The absence of debates disproportionately harms the public. When candidates do not appear together, voters lose the ability to compare leadership styles, assess credibility, or evaluate how contenders respond to pressure and disagreement-skills that are essential to governing. Democracy depends not just on what leaders believe, but on how they explain, defend, and adapt those beliefs when challenged. 

The lack of debates also reinforces inequality. Well-funded candidates with strong name recognition can survive without public forums; lesser-known candidates cannot. Debates level the playing field by giving voters access to ideas rather than budgets. When those forums vanish, financial and institutional advantages grow even more decisive, narrowing the range of voices that can realistically compete. 

It is tempting to dismiss the issue as a campaign strategy choice rather than a democratic failure. But when avoiding debates becomes customary, not exceptional, it reflects a deeper problem: a shrinking sense of obligation to the electorate. Democracy is not merely the act of holding elections; it is the ongoing practice of public justification. Leaders who seek authority owe more than visibility-they owe explanation. 

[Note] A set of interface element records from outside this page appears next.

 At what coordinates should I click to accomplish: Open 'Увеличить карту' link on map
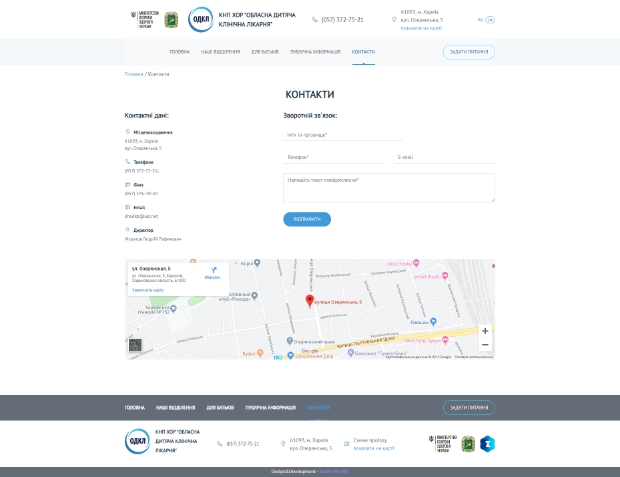coord(148,290)
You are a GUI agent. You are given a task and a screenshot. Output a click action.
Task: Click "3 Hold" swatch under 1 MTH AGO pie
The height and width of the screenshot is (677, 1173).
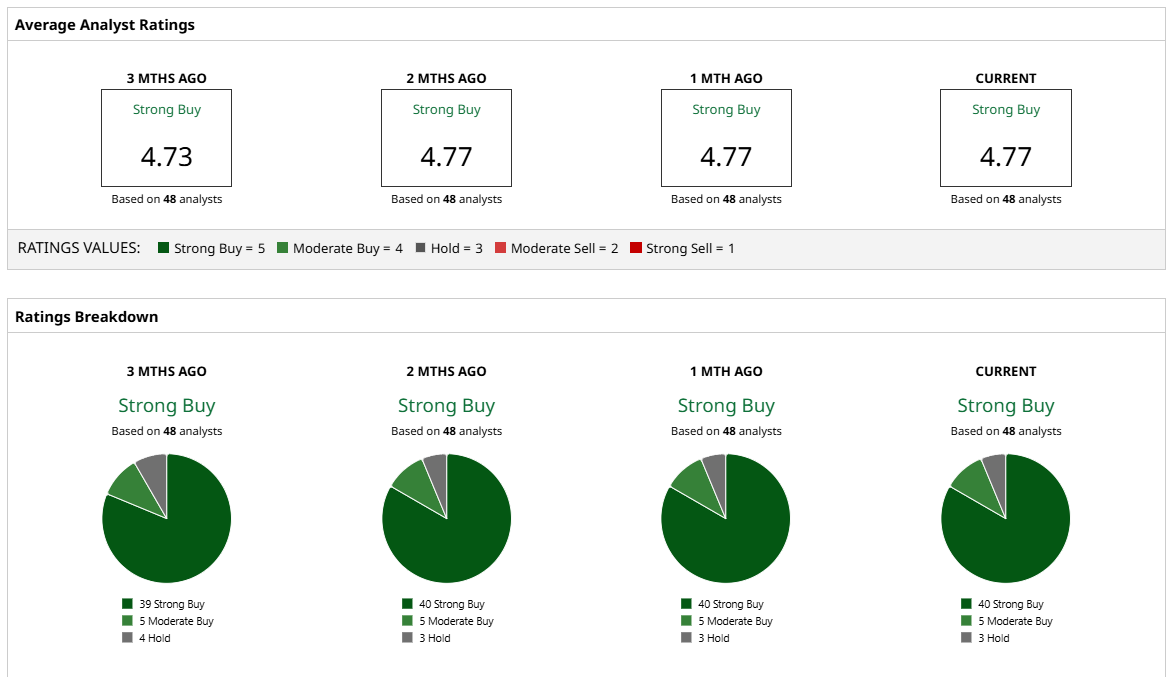pos(686,638)
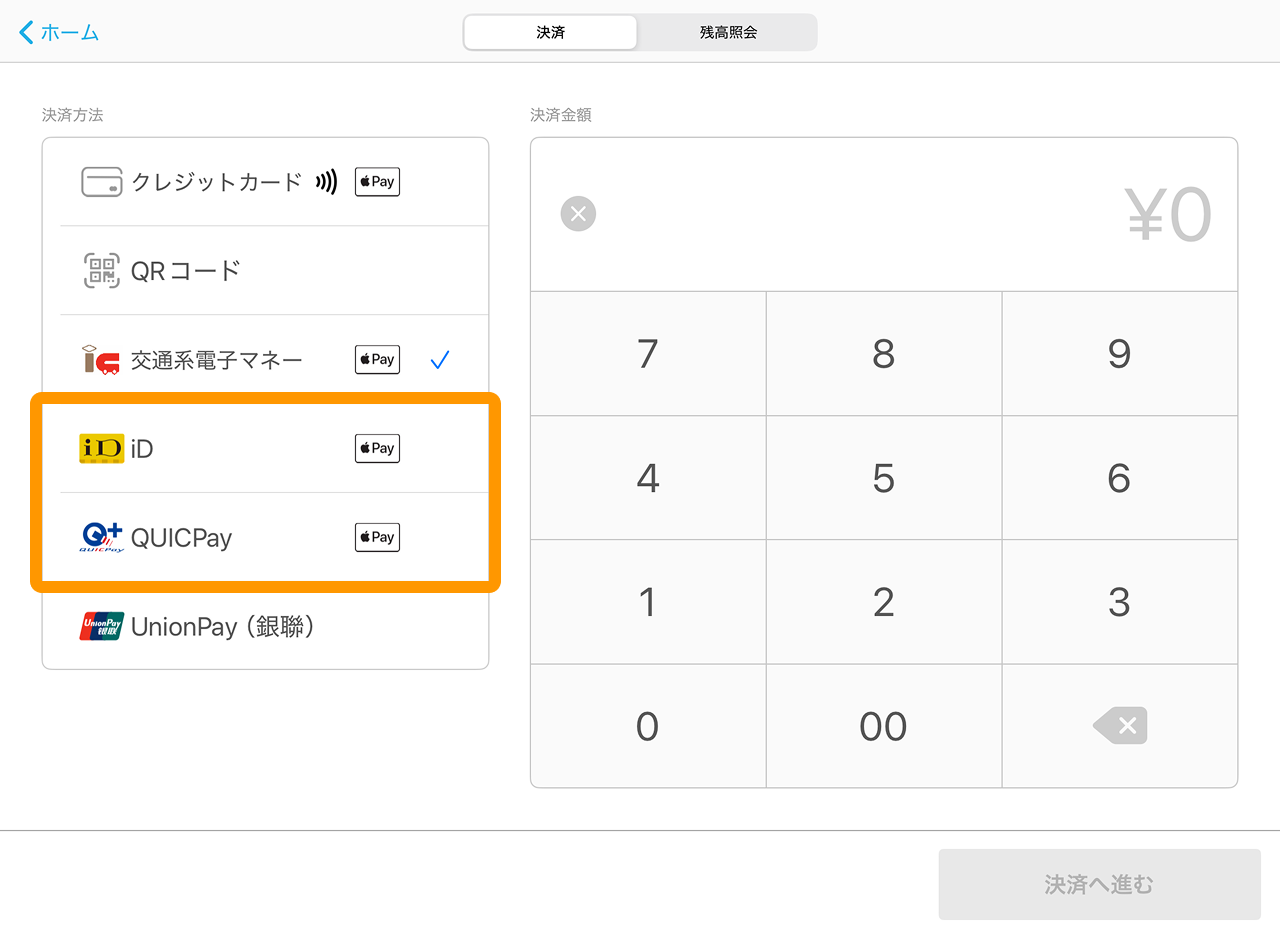Switch to the 残高照会 tab
This screenshot has height=939, width=1280.
pyautogui.click(x=728, y=32)
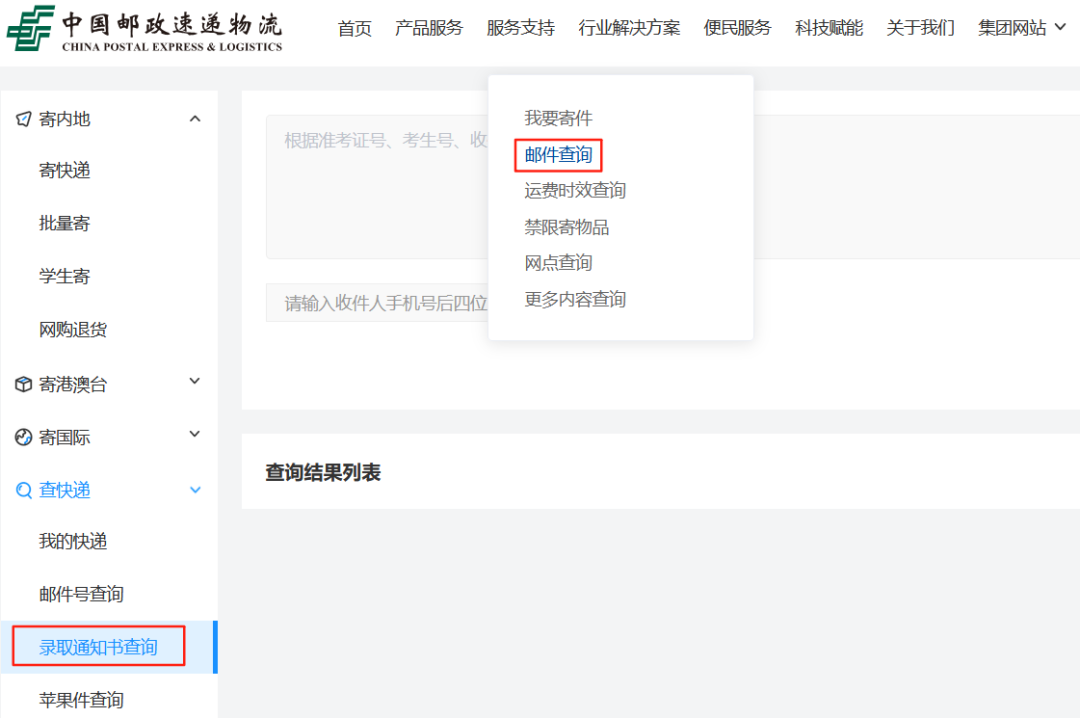Open 录取通知书查询 in the sidebar
The image size is (1080, 718).
point(97,646)
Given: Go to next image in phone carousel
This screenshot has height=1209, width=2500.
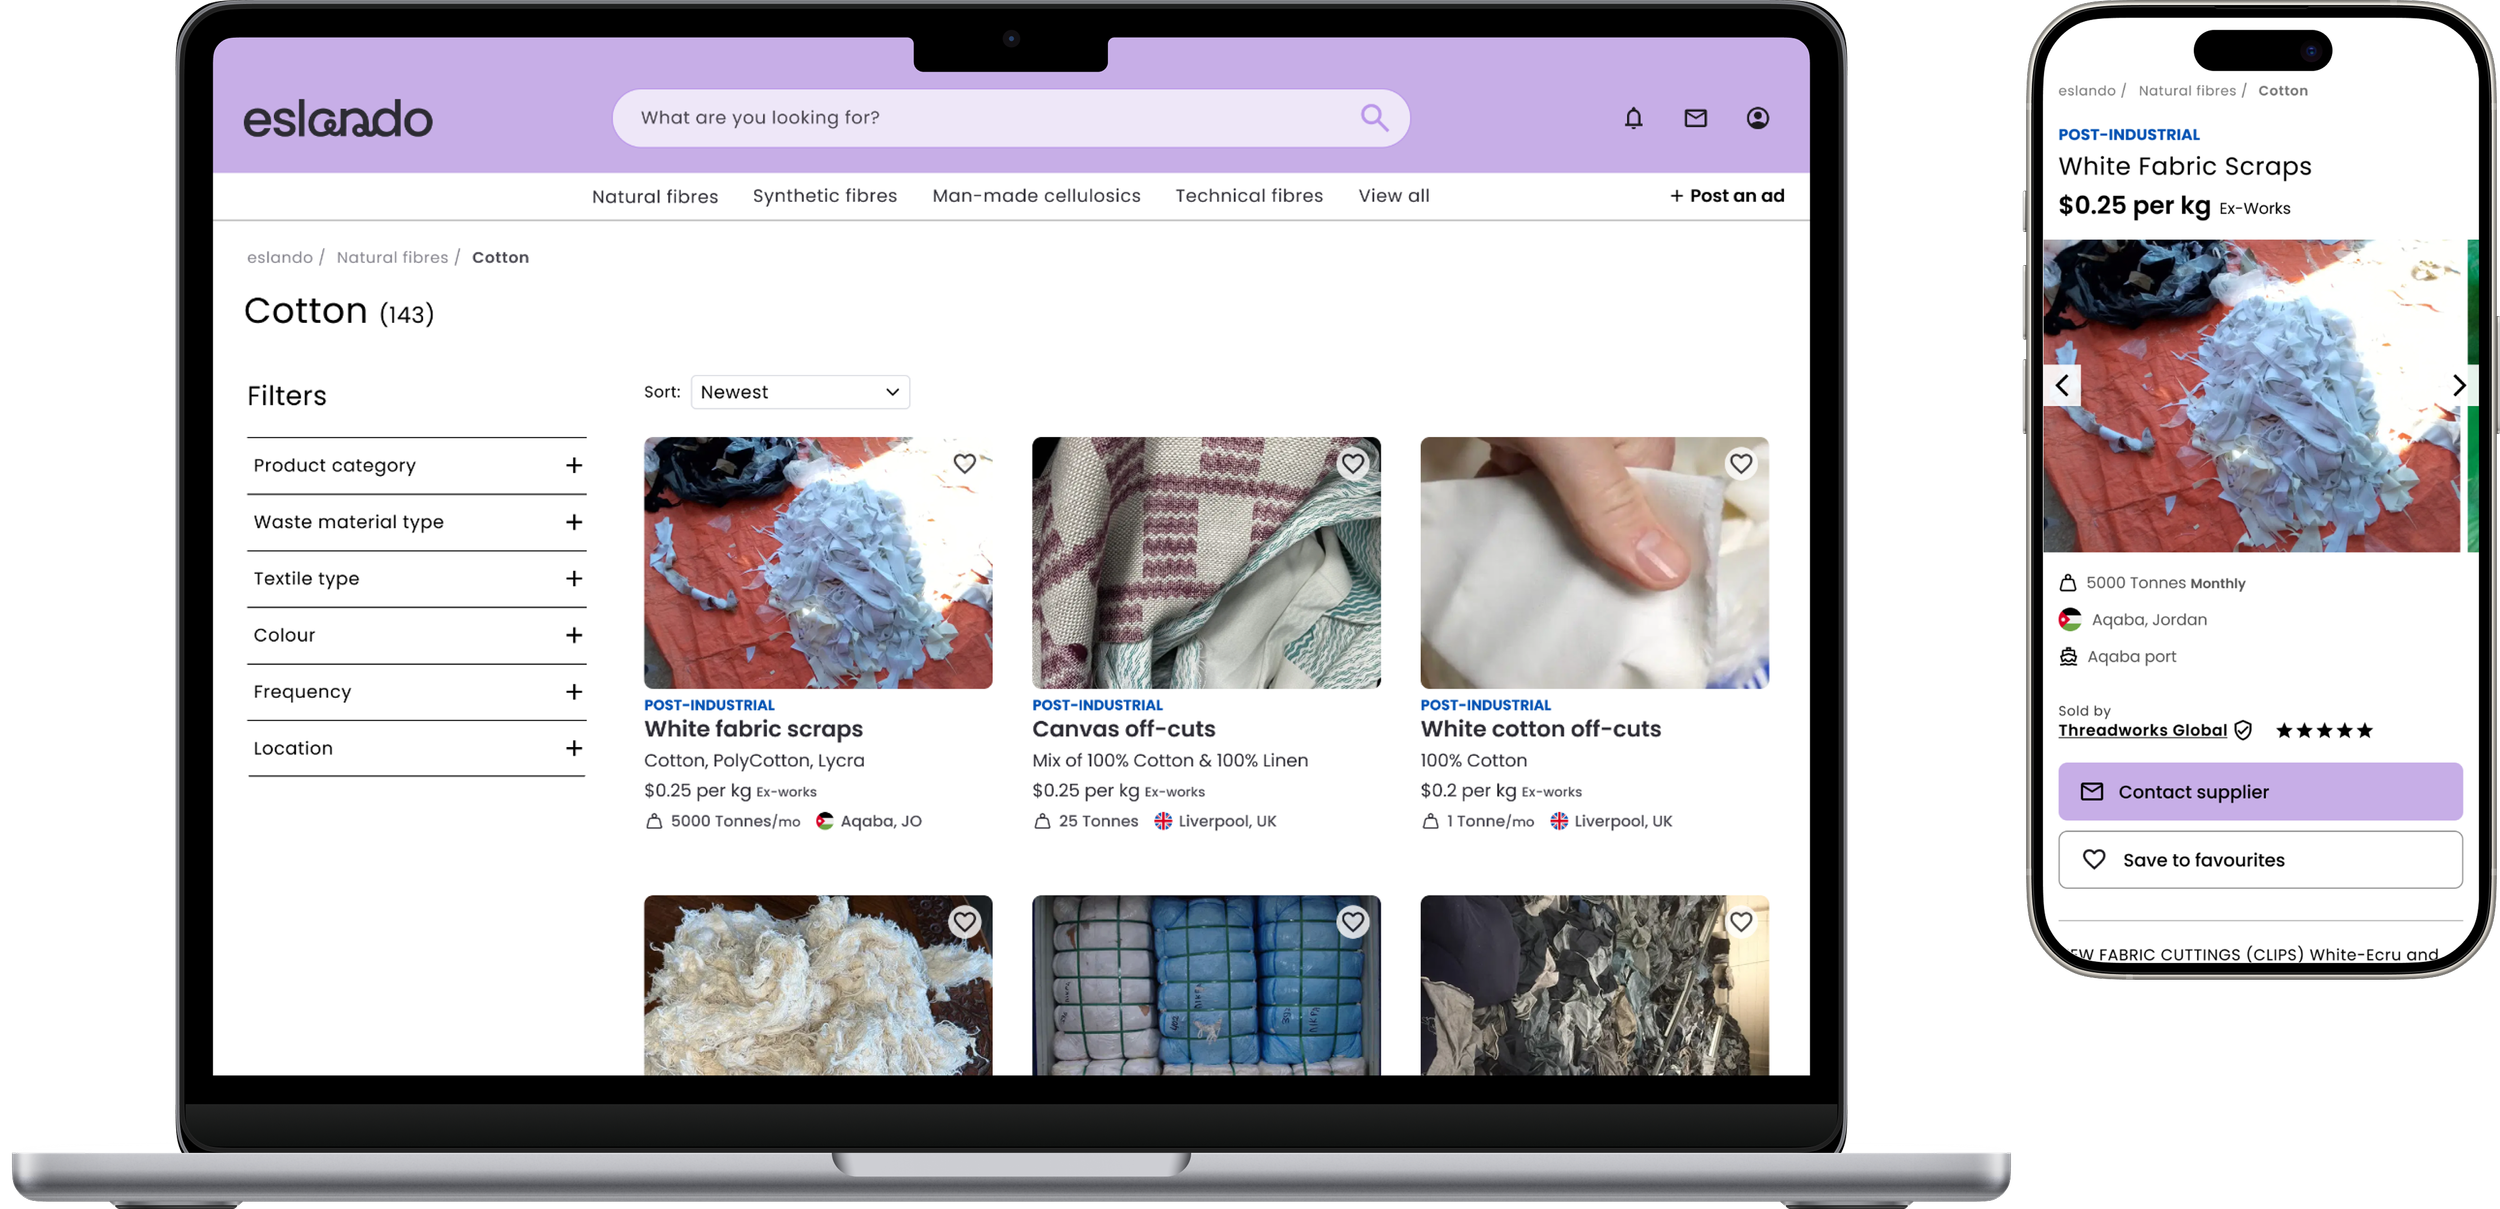Looking at the screenshot, I should [2458, 386].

New Mexico has a proud tradition of civic engagement, from local organizing to statewide reform efforts. That tradition deserves elections that invite participation, curiosity, and scrutiny. Debates-whether hosted by media, universities, or civic organizations-are among the most accessible tools we have to promote informed voting. They cost relatively little, reach diverse audiences, and elevate substance over exhibition. 

Restoring debates will not fix every challenge facing New Mexico’s democracy. But refusing to defend ideas in public should never be treated as acceptable. Silence should not be a strategy that voters are asked to tolerate. 

Democracy is not strengthened by avoiding disagreement. It is strengthened by confronting it openly, respectfully, and in public view.